Wolfenden, who has won Jesmond a tertiary level for ACC workplace management for six consecutive years, says she likes the excitement of the construction industry,  Jesmond starting a new project, and winning tenders.  She puts together the attributes for the company’s tenders and one of her dislikes, apart from not winning a job, is the inconsistency she has perceived in the assessment of attributes.

“I get frustrated when you don’t win a tender and they send your attributes back and you’ve been marked down lower than for a similar project you won for a higher price. It’s not acceptable, it’s up to someone’s discretion…very subjective…not always a level playing field.”

Wolfenden believes that when Auckland’s single “super city” replaces the existing eight local authorities next year, tendering will become more consistent. She also hopes the day will come when contractors are screened and categorised on their abilities and audited on their attributes and track record annually, meaning they will have to submit attributes only once a year. 

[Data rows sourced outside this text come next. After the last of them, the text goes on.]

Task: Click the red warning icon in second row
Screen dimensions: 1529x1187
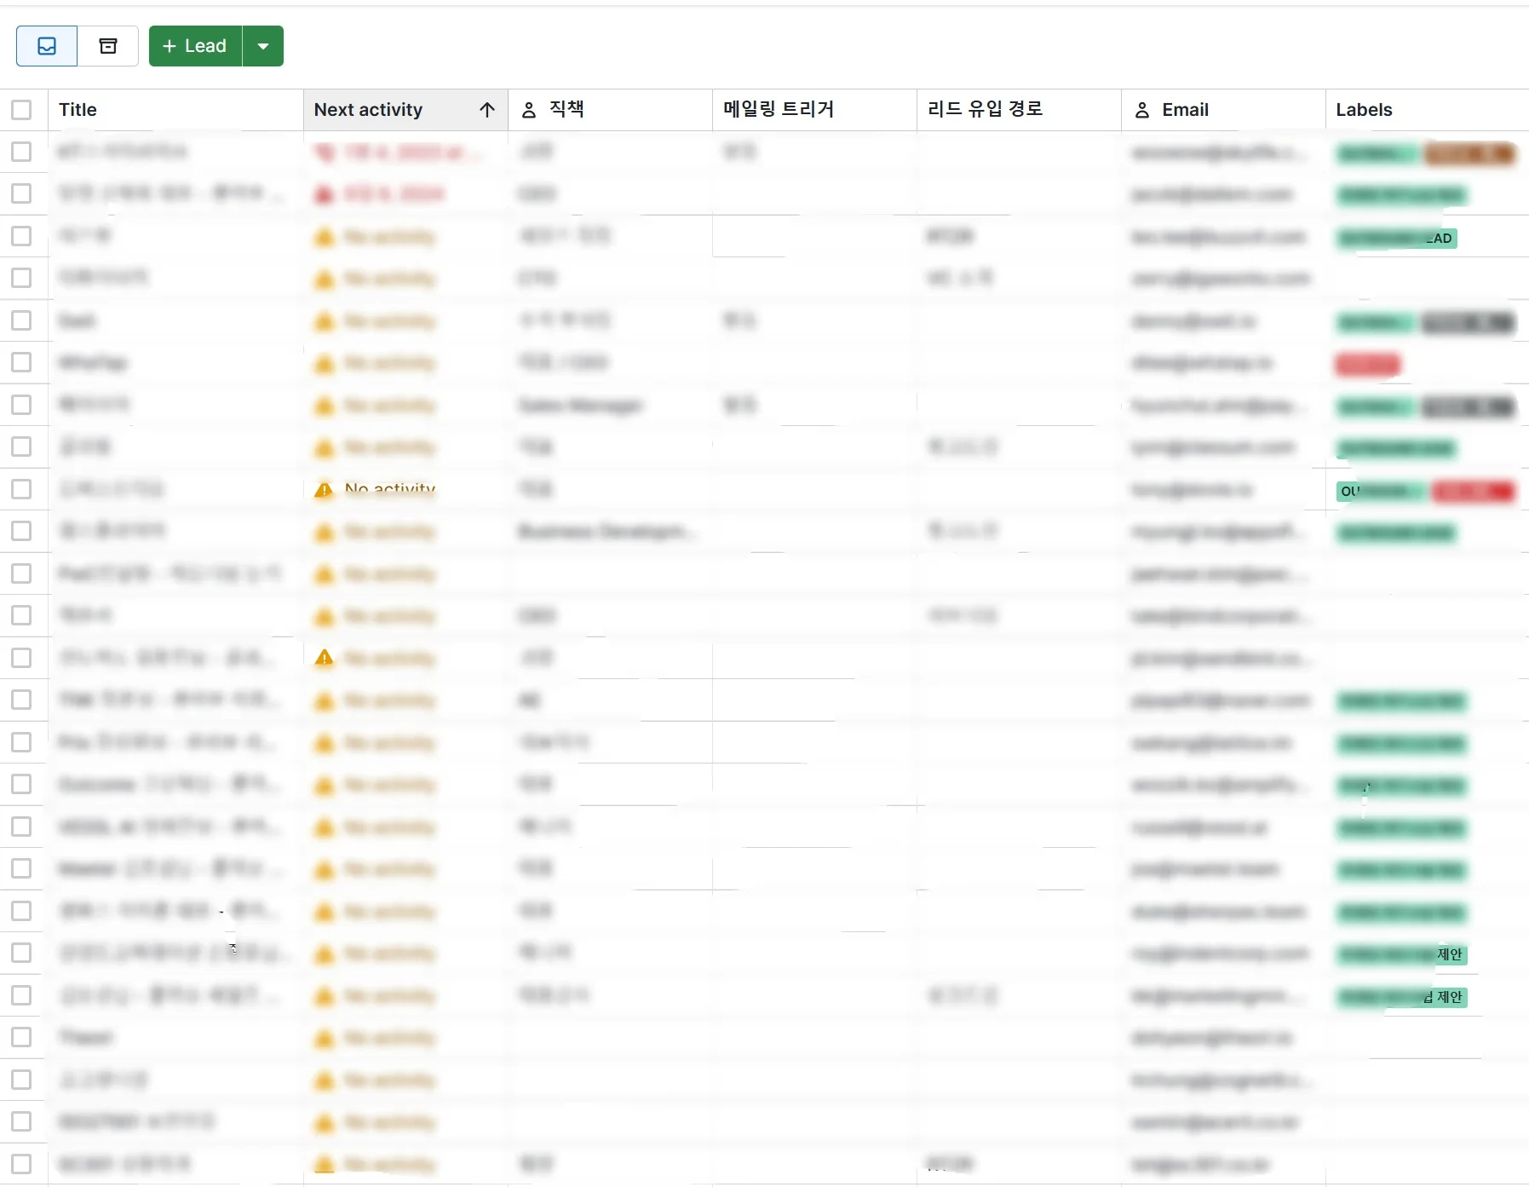Action: (324, 195)
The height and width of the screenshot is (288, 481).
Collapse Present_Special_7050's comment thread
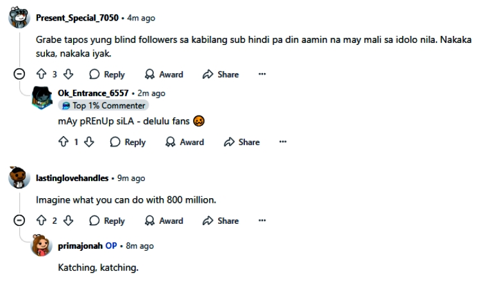pyautogui.click(x=20, y=74)
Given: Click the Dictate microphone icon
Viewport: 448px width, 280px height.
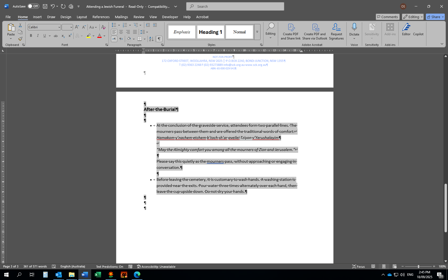Looking at the screenshot, I should [354, 27].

“It would mean a huge saving for contractors, who currently spend 5 to 10 percent of management costs on tendering.”

Wolfenden says she’s passionate about the construction industry, about the people in it and what they do, about health and safety and the environment, and about making sure everyone understands how things work. 

“That’s why I ended up on the Auckland executive of the Contractors’ Federation two years ago – because I wanted to do something about what I believe in.

“That’s another story too. There are things I can do on the executive, but I’m the only female and one of only a couple or people from the smaller companies, and you get a bit overwhelmed with the technical jargon that some of the guys from the corporate companies are on about.”

Stay cool, fellas. Wolfenden also believes she could not have been listened to better if she had been a man. “They’re a fantastic bunch of guys. They’re all trying to make a difference and make the industry a better place. I think it’s probably because I am a woman that I’ve been listened to sometimes.” 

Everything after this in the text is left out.